** Exercise details **
Whenever a line below holds the word "card", copy that line.

==========

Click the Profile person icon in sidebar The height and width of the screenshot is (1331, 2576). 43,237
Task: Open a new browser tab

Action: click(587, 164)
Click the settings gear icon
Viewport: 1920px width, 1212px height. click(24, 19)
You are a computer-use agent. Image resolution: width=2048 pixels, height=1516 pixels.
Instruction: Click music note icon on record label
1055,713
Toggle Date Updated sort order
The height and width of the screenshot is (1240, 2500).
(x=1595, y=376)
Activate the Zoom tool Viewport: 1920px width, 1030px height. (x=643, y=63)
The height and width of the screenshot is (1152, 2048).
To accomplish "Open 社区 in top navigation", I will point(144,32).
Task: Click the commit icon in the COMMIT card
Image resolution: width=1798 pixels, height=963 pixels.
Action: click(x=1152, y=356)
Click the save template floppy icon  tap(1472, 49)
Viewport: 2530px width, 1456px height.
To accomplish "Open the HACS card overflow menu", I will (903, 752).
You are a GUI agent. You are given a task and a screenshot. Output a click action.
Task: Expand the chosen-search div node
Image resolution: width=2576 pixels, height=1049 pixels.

==========

** Response to this task **
Task: Click the commit icon in the COMMIT card
To accomplish "Open the HACS card overflow menu", I will (903, 752).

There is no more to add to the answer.